This is an overview of the process of rendering. Do not worry if you do not understand everything right away; every step will be covered in lavish detail in later tutorials.
Everything you see on your computer's screen, even the text you are reading right now (assuming you are reading this on an electronic display device, rather than a printout) is simply a two-dimensional array of pixels. If you take a screenshot of something on your screen, and blow it up, it will look very blocky.
Each of these blocks is a pixel. The word “pixel” is derived from the term “Picture Element”. Every pixel on your screen has a particular color. A two-dimensional array of pixels is called an image.
The purpose of graphics of any kind is therefore to determine what color to put in what pixels. This determination is what makes text look like text, windows look like windows, and so forth.
Since all graphics are just a two-dimensional array of pixels, how does 3D work? 3D graphics is thus a system of producing colors for pixels that convince you that the scene you are looking at is a 3D world rather than a 2D image. The process of converting a 3D world into a 2D image of that world is called rendering.

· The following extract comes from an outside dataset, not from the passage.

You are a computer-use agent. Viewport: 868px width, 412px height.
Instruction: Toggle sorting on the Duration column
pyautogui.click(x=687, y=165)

There are several methods for rendering a 3D world. The process used by real-time graphics hardware, such as that found in your computer, involves a very great deal of fakery. This process is called rasterization, and a rendering system that uses rasterization is called a rasterizer.
In rasterizers, all objects that you see are empty shells. There are techniques that are used to allow you to cut open these empty shells, but this simply replaces part of the shell with another shell that shows what the inside looks like. Everything is a shell.
All of these shells are made of triangles. Even surfaces that appear to be round are merely triangles if you look closely enough. There are techniques that generate more triangles for objects that appear closer or larger, so that the viewer can almost never see the faceted silhouette of the object. But they are always made of triangles.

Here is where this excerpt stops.